Я почувствовал, как у меня зачесались кулаки. Вот ведь история — вокруг нас горы растят залежи лекарств, а в аптеке ни одного волшебного листика. Чудеса да и только... Провизор, правда, смилостивился и объяснил мне, где аптекоуправление.
Но и в Ташкенте не обрадовали.
—Бабушке, говоришь, прописали?— спросил меня усатый дядечка в белом халате и тяжко вздохнул.— К сожалению, не только твоей.
Я не выдержал:
—Это правда, что наши горы усеяны этой травой? Почему же не собирают?
—Собирают!— оборвал меня усач.— Да только не те, кому надо, и не тогда, когда можно. Понял?
Я честно мотнул головой:
—Не-а, не понял.
—Ну, так слушай в оба!— сердито сказал он.— В горах его, действительно, много — зверобоя этого самого. Бессмертника тоже много. И ландыша. И шалфея. И тюльпанов тоже. А знаешь кого больше?— он испытующе посмотрел на меня,
—Кого же?
—Не догадался? Диких туристов — вот кого. Они ведь целыми снопами рвут ценные лекарственные травы и цветы и везут в город — себе на потеху, горам на разоренье. Гибнут цветы — вот что. Прогулочники ведь и сушить толком не умеют. Это ведь тоже уметь надо. И знать — где и как собирать — тоже надо. А то бывает, что иной добряк сам приносит нам мешок трав и добродушно предлагает:
—Берите даром — мне денег не надо. Пусть больные пользуются! Глянешь в мешок, а там уже не лекарство, а сено — очаг растапливать.
—Как же так?— огорчился я.— Неужели не понимают люди?
—Удовольствие свое они понимают — это точно. А траву не понимают.
Он совсем разволновался и даже стянул с себя очки.
—Ведь получаются странные вещи,— с жаром продолжал он.— Эти варвары многолетние травы с корня ми из земли выдергивают. И пустеют склоны. Походите,
послушайте, как холмы и горы в наших окрестностях называются — прелюбопытная вещь.
—Как же?
—Одна — Лысой, другая — Пустой, а третья — Голой. И точно названы!
Он вздохнул.
—Вот и получается, что наши заготовители недобирают травы.
Я опустил голову.
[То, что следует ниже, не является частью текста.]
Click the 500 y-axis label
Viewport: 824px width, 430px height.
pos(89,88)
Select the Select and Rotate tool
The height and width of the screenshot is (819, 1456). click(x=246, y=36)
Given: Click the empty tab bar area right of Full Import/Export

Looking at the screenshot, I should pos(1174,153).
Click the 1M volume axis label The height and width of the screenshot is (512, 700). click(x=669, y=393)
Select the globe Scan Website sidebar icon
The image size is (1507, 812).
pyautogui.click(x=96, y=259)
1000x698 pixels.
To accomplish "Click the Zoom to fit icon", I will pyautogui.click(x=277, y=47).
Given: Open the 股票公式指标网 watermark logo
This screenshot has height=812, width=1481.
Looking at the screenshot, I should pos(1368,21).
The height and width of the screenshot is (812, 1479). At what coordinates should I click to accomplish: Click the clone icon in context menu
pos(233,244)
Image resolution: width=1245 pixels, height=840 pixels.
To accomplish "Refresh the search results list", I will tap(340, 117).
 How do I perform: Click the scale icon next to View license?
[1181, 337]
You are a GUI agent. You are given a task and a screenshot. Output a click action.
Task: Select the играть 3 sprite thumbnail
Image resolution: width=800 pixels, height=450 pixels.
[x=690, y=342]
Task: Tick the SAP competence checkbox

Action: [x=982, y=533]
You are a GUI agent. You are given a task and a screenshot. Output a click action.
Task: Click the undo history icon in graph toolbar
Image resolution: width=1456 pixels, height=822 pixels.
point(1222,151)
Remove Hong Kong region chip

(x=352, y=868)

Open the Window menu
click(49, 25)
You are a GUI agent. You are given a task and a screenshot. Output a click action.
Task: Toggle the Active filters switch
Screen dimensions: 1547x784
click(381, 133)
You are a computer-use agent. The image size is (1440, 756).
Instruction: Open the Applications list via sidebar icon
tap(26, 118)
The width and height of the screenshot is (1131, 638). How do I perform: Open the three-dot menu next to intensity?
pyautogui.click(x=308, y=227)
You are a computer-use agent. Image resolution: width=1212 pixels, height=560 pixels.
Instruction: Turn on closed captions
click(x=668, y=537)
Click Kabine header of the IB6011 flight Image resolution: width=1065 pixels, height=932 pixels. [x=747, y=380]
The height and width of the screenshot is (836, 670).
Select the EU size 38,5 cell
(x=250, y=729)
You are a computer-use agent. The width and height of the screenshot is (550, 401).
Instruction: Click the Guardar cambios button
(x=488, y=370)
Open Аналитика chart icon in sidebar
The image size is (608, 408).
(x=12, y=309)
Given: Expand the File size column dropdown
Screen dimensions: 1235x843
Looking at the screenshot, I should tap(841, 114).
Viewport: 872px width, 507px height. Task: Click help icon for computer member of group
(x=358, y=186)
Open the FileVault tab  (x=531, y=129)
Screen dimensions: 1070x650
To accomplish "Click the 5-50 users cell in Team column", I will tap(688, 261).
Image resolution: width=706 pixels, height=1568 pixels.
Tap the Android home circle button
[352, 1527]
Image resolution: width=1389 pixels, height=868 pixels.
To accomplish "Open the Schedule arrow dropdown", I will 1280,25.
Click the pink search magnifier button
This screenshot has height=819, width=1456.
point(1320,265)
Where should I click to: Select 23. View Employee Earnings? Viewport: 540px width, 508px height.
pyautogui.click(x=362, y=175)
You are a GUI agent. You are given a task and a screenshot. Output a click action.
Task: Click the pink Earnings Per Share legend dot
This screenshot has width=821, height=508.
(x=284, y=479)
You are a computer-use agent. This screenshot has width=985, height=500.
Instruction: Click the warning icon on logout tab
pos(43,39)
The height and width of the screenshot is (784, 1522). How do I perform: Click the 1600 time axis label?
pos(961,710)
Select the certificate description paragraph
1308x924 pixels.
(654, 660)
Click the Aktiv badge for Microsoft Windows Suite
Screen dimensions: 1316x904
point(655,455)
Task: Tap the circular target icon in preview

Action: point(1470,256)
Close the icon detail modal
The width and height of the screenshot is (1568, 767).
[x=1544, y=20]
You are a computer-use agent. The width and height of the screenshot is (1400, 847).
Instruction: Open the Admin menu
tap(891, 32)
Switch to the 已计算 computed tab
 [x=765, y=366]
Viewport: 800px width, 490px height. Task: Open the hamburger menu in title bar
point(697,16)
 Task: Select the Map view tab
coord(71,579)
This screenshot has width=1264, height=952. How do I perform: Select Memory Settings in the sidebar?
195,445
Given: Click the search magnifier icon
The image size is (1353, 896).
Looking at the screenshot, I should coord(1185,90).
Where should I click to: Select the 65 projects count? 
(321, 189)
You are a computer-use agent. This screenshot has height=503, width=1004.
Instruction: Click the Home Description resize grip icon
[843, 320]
Мне почему-то стало стыдно. Я вспомнил, как и наш отряд, бродя по полям и горам, всегда собирал букеты и плел венки. А потом... Потом это засыхало и выбрасывалось.
Я поднялся.
— Извините, мы что-нибудь придумаем.
—Погодите, молодой человек! — остановил меня аптекарь.— Так и быть, сыщу для вас пачечку. Не возвращаться ведь к больной бабушке с пустыми руками.
Вернувшись в Катта-Караван, я пересказал своим друзьям беседу в аптекоуправлении.
—Де-ла-а!— протянул Сервер.— Не, ребята, лучше не болеть!
—Лучше давай думать, что будем делать. Спасать надо Лысые горы.